— Data for analysis —
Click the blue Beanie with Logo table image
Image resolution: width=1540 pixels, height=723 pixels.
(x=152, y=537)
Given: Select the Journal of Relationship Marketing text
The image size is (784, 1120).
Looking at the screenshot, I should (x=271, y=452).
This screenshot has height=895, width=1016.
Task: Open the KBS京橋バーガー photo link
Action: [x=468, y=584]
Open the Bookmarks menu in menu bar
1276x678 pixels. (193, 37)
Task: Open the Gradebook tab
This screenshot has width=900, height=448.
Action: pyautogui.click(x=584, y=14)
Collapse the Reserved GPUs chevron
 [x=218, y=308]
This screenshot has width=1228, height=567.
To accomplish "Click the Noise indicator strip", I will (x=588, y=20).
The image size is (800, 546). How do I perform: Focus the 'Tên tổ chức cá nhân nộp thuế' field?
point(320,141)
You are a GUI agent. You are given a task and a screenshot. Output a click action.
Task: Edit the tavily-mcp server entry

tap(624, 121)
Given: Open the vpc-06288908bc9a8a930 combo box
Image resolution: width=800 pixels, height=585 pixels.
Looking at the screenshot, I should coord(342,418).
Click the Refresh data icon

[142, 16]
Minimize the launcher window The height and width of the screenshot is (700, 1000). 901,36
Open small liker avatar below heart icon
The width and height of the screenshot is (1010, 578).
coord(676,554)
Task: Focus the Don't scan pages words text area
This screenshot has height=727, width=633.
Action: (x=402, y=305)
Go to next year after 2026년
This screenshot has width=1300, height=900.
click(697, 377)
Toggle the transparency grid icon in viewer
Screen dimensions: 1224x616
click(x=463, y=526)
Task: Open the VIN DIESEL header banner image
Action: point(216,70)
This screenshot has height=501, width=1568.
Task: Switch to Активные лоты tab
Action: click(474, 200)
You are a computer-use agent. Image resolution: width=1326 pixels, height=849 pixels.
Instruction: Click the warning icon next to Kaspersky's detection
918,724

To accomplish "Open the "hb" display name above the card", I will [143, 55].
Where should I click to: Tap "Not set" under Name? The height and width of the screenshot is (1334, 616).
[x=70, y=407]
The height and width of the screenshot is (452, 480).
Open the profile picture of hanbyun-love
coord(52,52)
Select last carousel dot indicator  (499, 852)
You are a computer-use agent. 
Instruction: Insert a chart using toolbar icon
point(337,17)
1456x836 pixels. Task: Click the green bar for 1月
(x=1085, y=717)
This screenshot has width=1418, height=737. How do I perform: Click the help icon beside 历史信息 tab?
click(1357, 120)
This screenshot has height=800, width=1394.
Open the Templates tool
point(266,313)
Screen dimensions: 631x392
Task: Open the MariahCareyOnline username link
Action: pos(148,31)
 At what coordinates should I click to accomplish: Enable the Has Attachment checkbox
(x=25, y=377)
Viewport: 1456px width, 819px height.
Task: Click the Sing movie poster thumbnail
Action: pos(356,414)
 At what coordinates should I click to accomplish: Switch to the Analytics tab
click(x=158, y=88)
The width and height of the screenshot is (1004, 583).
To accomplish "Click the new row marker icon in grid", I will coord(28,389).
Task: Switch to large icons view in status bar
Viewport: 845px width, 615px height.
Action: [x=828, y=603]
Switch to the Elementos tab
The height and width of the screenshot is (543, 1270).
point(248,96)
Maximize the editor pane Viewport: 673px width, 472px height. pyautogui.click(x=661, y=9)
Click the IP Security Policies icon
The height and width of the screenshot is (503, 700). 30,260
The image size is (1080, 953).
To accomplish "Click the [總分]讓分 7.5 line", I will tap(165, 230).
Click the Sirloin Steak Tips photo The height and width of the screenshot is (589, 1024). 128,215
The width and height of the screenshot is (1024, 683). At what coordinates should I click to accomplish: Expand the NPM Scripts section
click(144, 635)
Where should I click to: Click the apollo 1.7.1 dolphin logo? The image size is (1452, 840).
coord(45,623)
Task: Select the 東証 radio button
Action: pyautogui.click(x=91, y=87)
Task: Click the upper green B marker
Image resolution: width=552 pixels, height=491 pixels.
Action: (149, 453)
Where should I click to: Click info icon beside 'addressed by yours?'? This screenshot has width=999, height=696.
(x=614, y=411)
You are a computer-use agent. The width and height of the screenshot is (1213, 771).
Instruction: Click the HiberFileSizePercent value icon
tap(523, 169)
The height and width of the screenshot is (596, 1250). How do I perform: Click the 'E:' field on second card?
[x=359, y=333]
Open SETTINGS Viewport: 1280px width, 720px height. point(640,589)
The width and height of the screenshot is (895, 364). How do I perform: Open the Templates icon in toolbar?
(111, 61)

— What needs to be done —
The complete material above is to be retyped word for word.

— Written solution —
Click the blue Beanie with Logo table image
Image resolution: width=1540 pixels, height=723 pixels.
(x=152, y=537)
Given: Select the Journal of Relationship Marketing text
The image size is (784, 1120).
Looking at the screenshot, I should (x=271, y=452).
This screenshot has height=895, width=1016.
Task: Open the KBS京橋バーガー photo link
Action: [x=468, y=584]
Open the Bookmarks menu in menu bar
1276x678 pixels. (193, 37)
Task: Open the Gradebook tab
This screenshot has width=900, height=448.
Action: pyautogui.click(x=584, y=14)
Collapse the Reserved GPUs chevron
 [x=218, y=308]
This screenshot has width=1228, height=567.
To accomplish "Click the Noise indicator strip", I will (x=588, y=20).
The image size is (800, 546). How do I perform: Focus the 'Tên tổ chức cá nhân nộp thuế' field?
point(320,141)
You are a GUI agent. You are given a task and a screenshot. Output a click action.
Task: Edit the tavily-mcp server entry

tap(624, 121)
Given: Open the vpc-06288908bc9a8a930 combo box
Image resolution: width=800 pixels, height=585 pixels.
Looking at the screenshot, I should coord(342,418).
Click the Refresh data icon

[142, 16]
Minimize the launcher window The height and width of the screenshot is (700, 1000). 901,36
Open small liker avatar below heart icon
The width and height of the screenshot is (1010, 578).
coord(676,554)
Task: Focus the Don't scan pages words text area
This screenshot has height=727, width=633.
Action: (x=402, y=305)
Go to next year after 2026년
This screenshot has width=1300, height=900.
click(697, 377)
Toggle the transparency grid icon in viewer
Screen dimensions: 1224x616
click(x=463, y=526)
Task: Open the VIN DIESEL header banner image
Action: point(216,70)
This screenshot has height=501, width=1568.
Task: Switch to Активные лоты tab
Action: click(474, 200)
You are a computer-use agent. Image resolution: width=1326 pixels, height=849 pixels.
Instruction: Click the warning icon next to Kaspersky's detection
918,724

To accomplish "Open the "hb" display name above the card", I will [143, 55].
Where should I click to: Tap "Not set" under Name? The height and width of the screenshot is (1334, 616).
[x=70, y=407]
The height and width of the screenshot is (452, 480).
Open the profile picture of hanbyun-love
coord(52,52)
Select last carousel dot indicator  (499, 852)
You are a computer-use agent. 
Instruction: Insert a chart using toolbar icon
point(337,17)
1456x836 pixels. Task: Click the green bar for 1月
(x=1085, y=717)
This screenshot has width=1418, height=737. How do I perform: Click the help icon beside 历史信息 tab?
click(1357, 120)
This screenshot has height=800, width=1394.
Open the Templates tool
point(266,313)
Screen dimensions: 631x392
Task: Open the MariahCareyOnline username link
Action: pos(148,31)
 At what coordinates should I click to accomplish: Enable the Has Attachment checkbox
(x=25, y=377)
Viewport: 1456px width, 819px height.
Task: Click the Sing movie poster thumbnail
Action: pos(356,414)
 At what coordinates should I click to accomplish: Switch to the Analytics tab
click(x=158, y=88)
The width and height of the screenshot is (1004, 583).
To accomplish "Click the new row marker icon in grid", I will coord(28,389).
Task: Switch to large icons view in status bar
Viewport: 845px width, 615px height.
Action: [x=828, y=603]
Switch to the Elementos tab
The height and width of the screenshot is (543, 1270).
point(248,96)
Maximize the editor pane Viewport: 673px width, 472px height. pyautogui.click(x=661, y=9)
Click the IP Security Policies icon
The height and width of the screenshot is (503, 700). 30,260
The image size is (1080, 953).
To accomplish "Click the [總分]讓分 7.5 line", I will tap(165, 230).
Click the Sirloin Steak Tips photo The height and width of the screenshot is (589, 1024). 128,215
The width and height of the screenshot is (1024, 683). At what coordinates should I click to accomplish: Expand the NPM Scripts section
click(144, 635)
Where should I click to: Click the apollo 1.7.1 dolphin logo? The image size is (1452, 840).
coord(45,623)
Task: Select the 東証 radio button
Action: pyautogui.click(x=91, y=87)
Task: Click the upper green B marker
Image resolution: width=552 pixels, height=491 pixels.
Action: (149, 453)
Where should I click to: Click info icon beside 'addressed by yours?'? This screenshot has width=999, height=696.
(x=614, y=411)
You are a computer-use agent. The width and height of the screenshot is (1213, 771).
Instruction: Click the HiberFileSizePercent value icon
tap(523, 169)
The height and width of the screenshot is (596, 1250). How do I perform: Click the 'E:' field on second card?
[x=359, y=333]
Open SETTINGS Viewport: 1280px width, 720px height. point(640,589)
The width and height of the screenshot is (895, 364). How do I perform: Open the Templates icon in toolbar?
(111, 61)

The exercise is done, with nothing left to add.